ASSIGNED TASK —
Quote the lines below from the one containing "Click the chat bubble help icon" to the final line, both ends included; exclude the pictures.

SOURCE MATERIAL —
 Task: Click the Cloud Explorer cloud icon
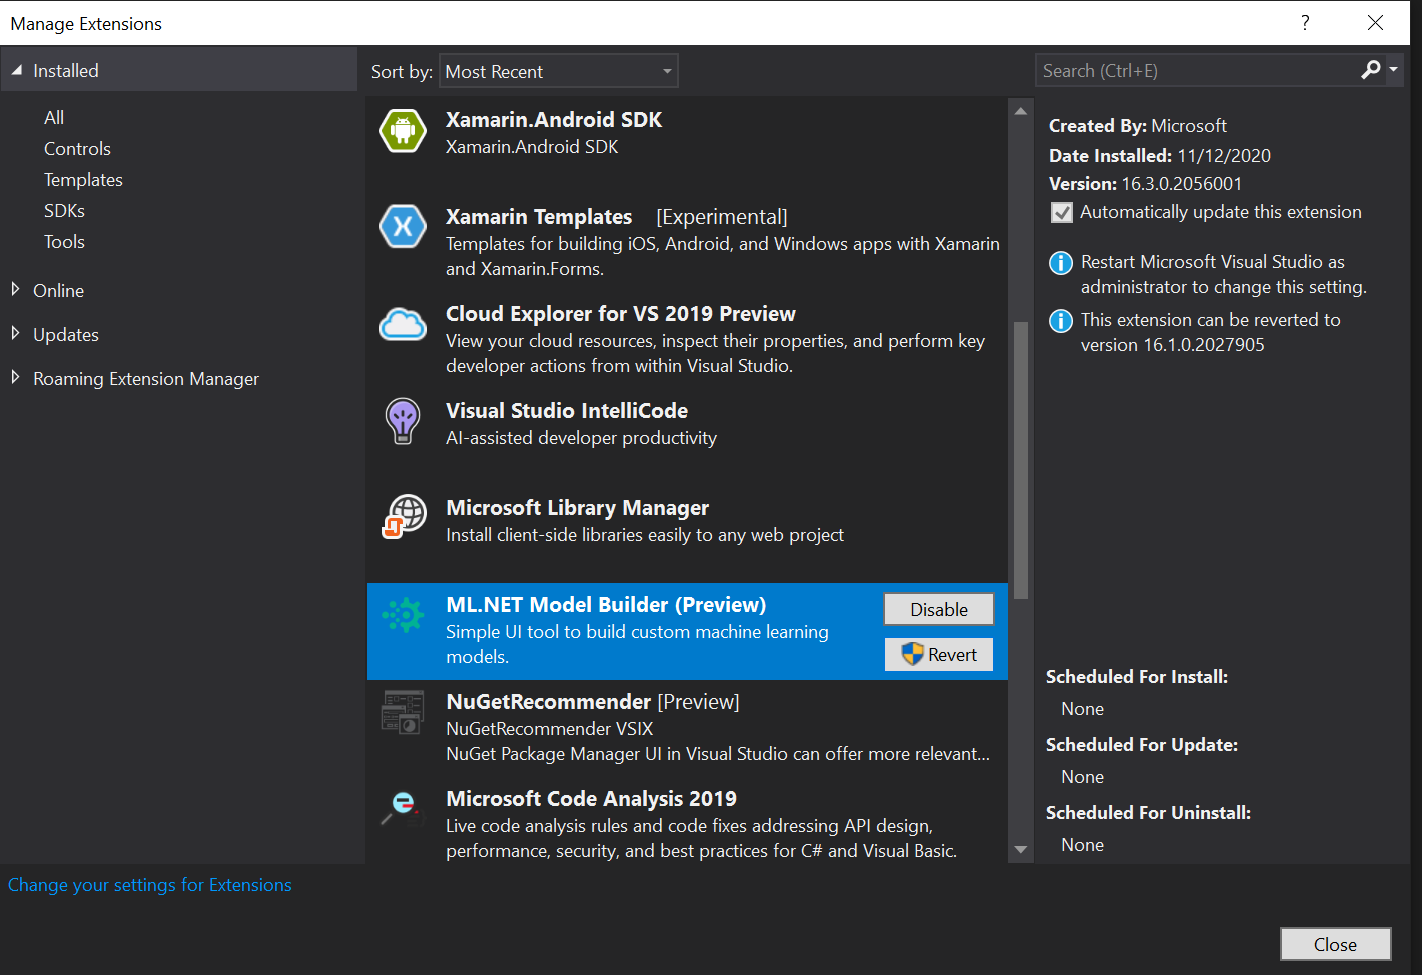pyautogui.click(x=402, y=324)
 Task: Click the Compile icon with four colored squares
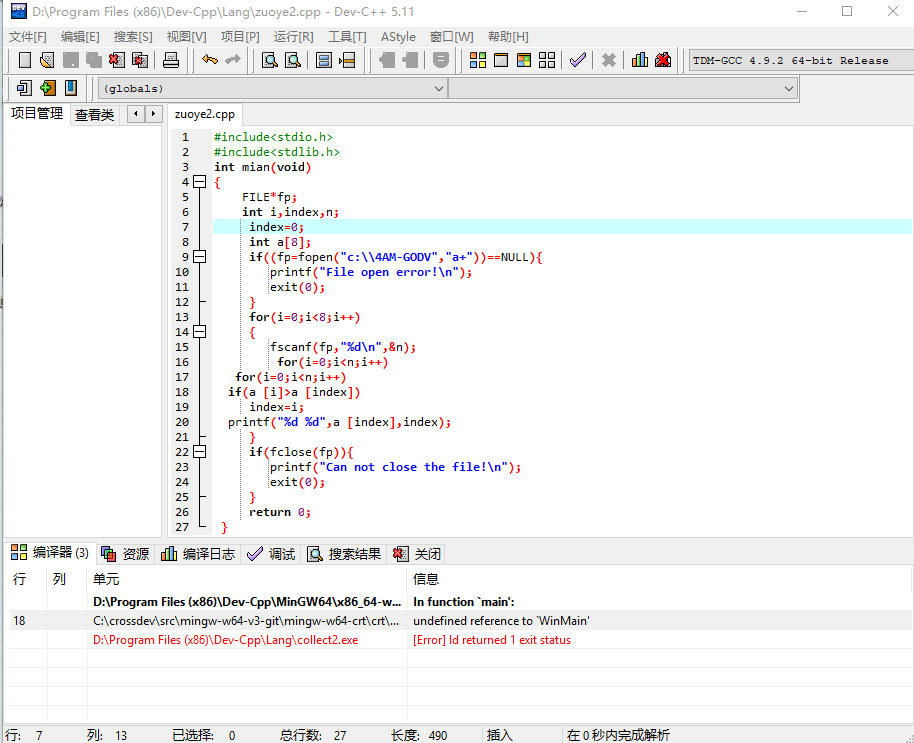tap(478, 61)
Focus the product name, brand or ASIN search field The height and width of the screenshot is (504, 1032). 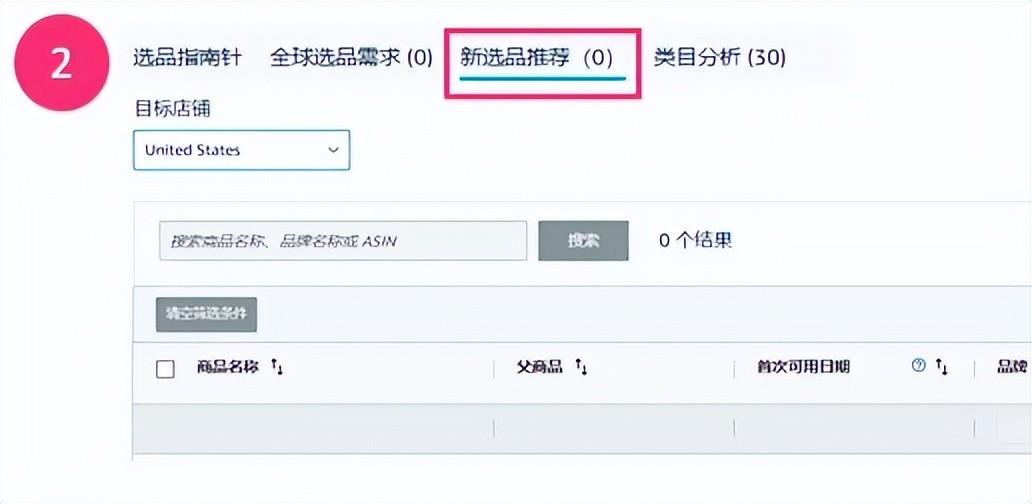coord(342,241)
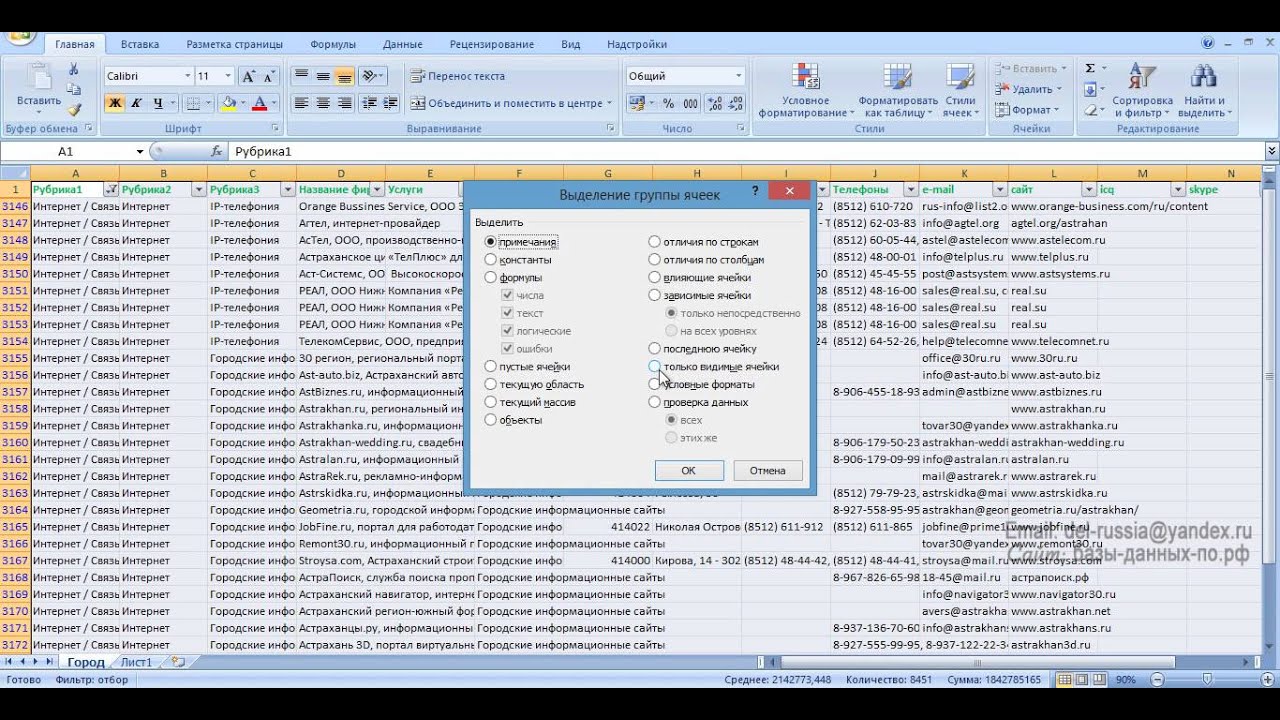Click the Cut scissors icon

tap(74, 69)

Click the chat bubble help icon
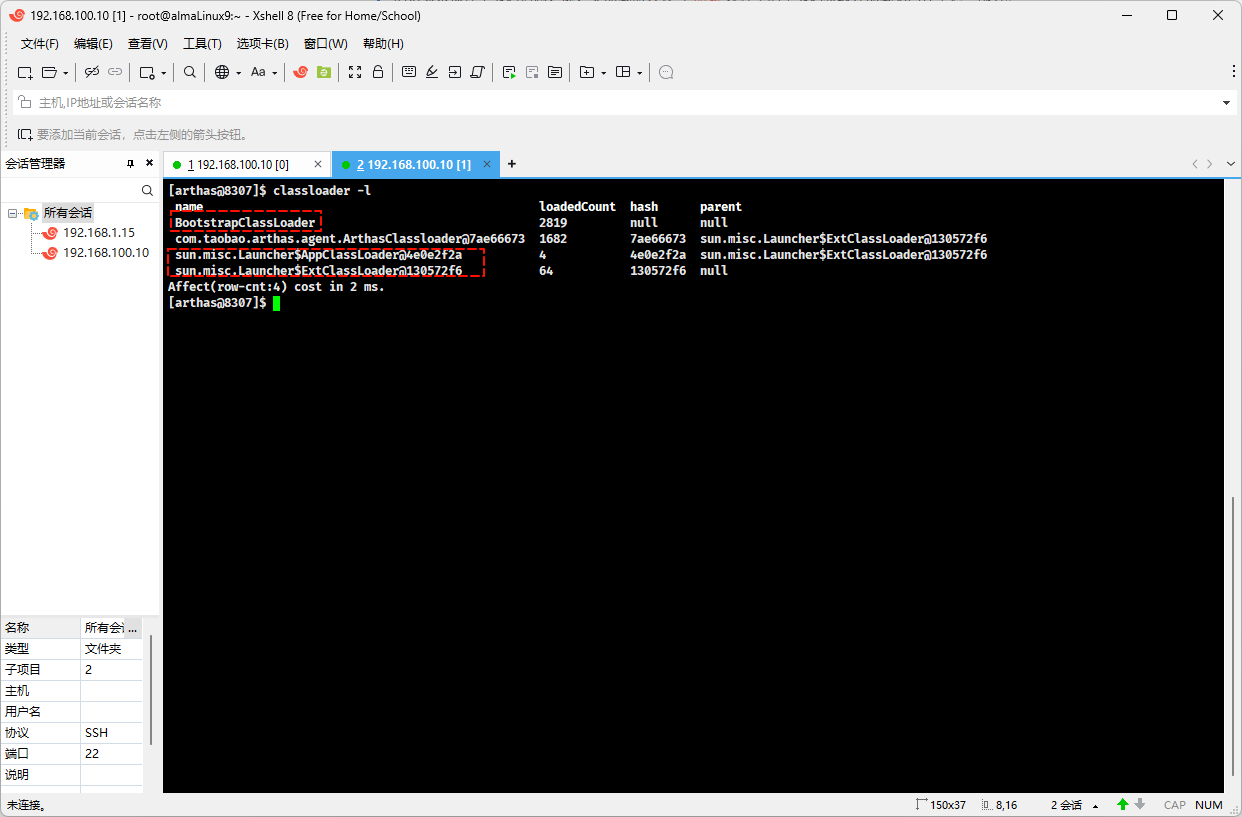click(666, 72)
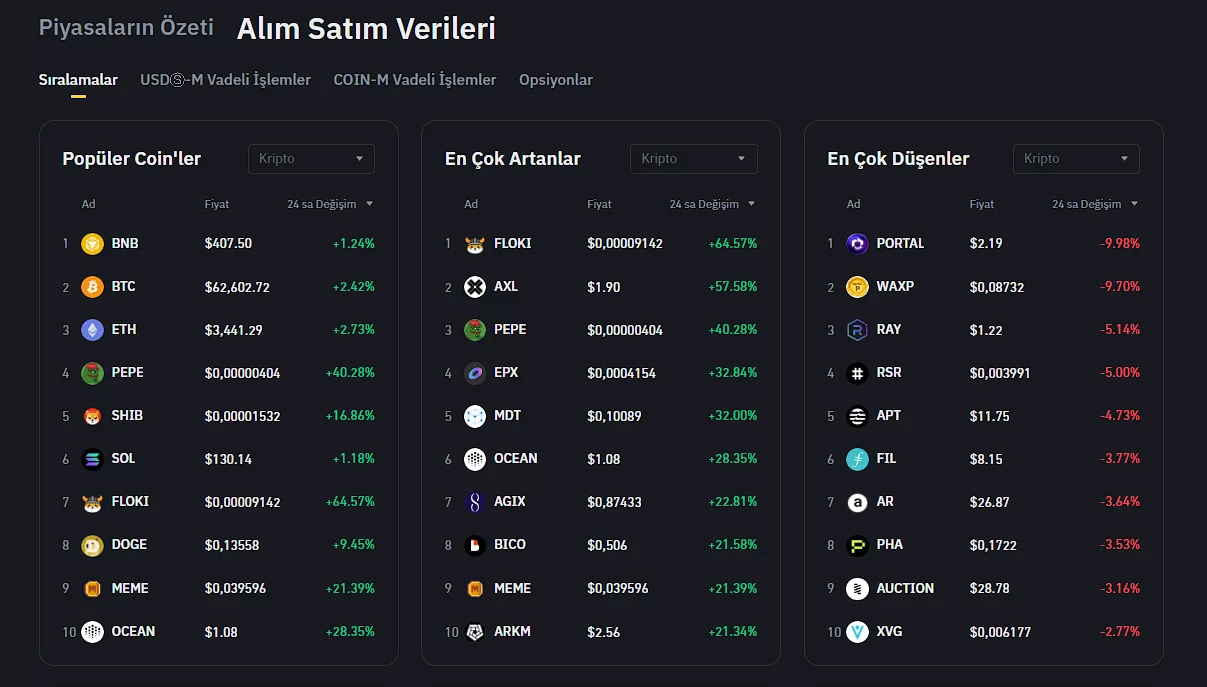The height and width of the screenshot is (687, 1207).
Task: Switch to Opsiyonlar tab
Action: 555,80
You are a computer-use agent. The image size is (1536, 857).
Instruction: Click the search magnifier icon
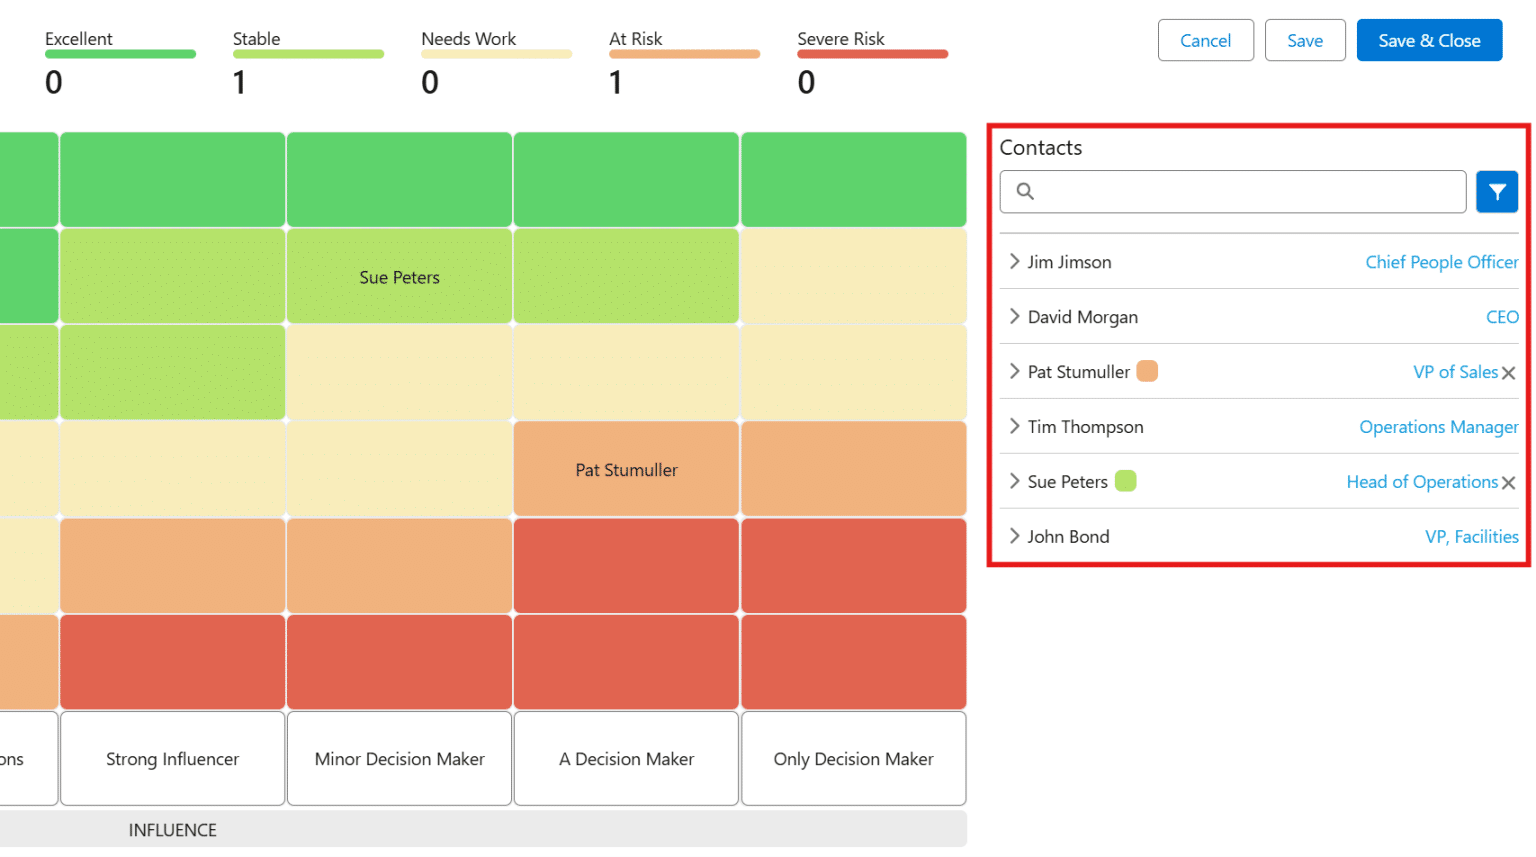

REPLY —
Click the chat bubble help icon
click(666, 72)
The height and width of the screenshot is (687, 1207).
Task: Switch to Opsiyonlar tab
Action: 555,80
You are a computer-use agent. The image size is (1536, 857).
Instruction: Click the search magnifier icon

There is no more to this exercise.